Amino acid sequences of PRPS from a variety of organisms across kingdoms were identified by the NCBI online portal for BLAST (v2.13.0; https://blast.ncbi.nlm.nih.gov/Blast.cgi), manually curated, and aligned using the EMBL-EBI online portal for MAFFT (v7, https://www.ebi.ac.uk/Tools/msa/mafft/)69. PRPS protein sequences lacking a classical Class I PRPS C-terminus1 were excluded and sequence curation targeted organism representation across domains and was not exhaustive.

AMP-Glo Activity Assay:

Wild type or mutant protein from a frozen stock was diluted to 2x assay concentration (0.01 – 20 μM) into enzyme assay buffer (50 mM Potassium Phosphate pH 7.6, 6 mM MgCl2, 0.1 mM EDTA, 1 mM DTT, 0.1 mg/mL bovine serum albumin, or 50 mM Potassium HEPES pH 7.6, 6 mM MgCl2, 0.1 mM EDTA, 1 mM DTT, 0.1 mg/mL bovine serum albumin).

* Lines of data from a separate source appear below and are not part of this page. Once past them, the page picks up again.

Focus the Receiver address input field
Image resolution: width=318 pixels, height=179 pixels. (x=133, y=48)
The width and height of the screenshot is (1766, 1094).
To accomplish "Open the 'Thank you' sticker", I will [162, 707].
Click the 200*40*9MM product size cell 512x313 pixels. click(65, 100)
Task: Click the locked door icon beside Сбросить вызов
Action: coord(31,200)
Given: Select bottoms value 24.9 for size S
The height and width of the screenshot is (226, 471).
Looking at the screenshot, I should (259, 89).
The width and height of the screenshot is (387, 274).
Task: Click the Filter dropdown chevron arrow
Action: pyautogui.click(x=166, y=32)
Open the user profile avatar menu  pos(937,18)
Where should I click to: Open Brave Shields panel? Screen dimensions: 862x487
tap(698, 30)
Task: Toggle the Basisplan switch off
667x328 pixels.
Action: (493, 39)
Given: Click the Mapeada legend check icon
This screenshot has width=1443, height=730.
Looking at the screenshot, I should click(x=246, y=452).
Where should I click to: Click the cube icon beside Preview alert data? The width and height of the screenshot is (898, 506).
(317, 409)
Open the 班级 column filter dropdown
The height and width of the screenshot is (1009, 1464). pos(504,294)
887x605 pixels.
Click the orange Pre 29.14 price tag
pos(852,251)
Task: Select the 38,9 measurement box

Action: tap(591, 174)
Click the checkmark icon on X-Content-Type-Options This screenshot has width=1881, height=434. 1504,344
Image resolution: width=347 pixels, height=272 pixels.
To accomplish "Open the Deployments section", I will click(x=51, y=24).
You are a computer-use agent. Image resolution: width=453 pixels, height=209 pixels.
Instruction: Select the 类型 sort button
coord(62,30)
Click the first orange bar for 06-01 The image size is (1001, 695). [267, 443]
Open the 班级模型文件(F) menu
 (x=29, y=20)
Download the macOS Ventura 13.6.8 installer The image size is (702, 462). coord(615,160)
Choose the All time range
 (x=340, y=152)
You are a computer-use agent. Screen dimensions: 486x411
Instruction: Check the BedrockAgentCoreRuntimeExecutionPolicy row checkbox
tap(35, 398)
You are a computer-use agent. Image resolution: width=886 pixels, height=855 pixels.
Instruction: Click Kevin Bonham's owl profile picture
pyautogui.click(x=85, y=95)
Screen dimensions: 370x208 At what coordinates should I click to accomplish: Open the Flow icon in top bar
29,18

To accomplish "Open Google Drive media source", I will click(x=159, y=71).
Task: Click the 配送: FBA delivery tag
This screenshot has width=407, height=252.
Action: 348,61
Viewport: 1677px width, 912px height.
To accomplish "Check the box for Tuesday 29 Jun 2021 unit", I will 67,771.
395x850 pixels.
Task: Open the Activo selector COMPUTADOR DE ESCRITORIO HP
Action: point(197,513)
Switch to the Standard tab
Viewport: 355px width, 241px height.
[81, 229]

ATP and ribose-5-phosphate were diluted to 2x assay concentration into enzyme assay buffer. In assays testing activity +/− phosphate, 2x phosphate was also included with the substrates. Protein and substrates were mixed one to one and allowed to react for 1–5 minutes. Reactions were diluted if needed to bring the AMP concentration within the linear window of the AMP Glo assay (Promega). The AMP Glo assay was then performed according to the manufacturer’s instructions. Briefly, 5 uL of AMP Glo Solution I were added to 5 uL of the enzyme reaction and incubated for 1 hour. 10 uL of AMP Detection Solution (a 1:100 dilution of AMP Glo Solution II into Kinase Glo I mixed directly before addition) were added to the reaction, placed in the dark, and incubated for 1 hour. Luminescence values from each well were read in triplicate on a Thermo Scientific Varioscan LUX plate reader and SkanIt microplate reader software (v6.1). Luminescence values from within each well were averaged and background subtracted, and AMP concentrations were calculated by comparison to a standard of known AMP concentrations. Curve fits and kinetic parameters were calculated in RStudio70 (v1.4.1103), using base R71 (v4.0.3) and the packages “dplyr” (v1.0.9)72 and “drc” (v3.0–1)73.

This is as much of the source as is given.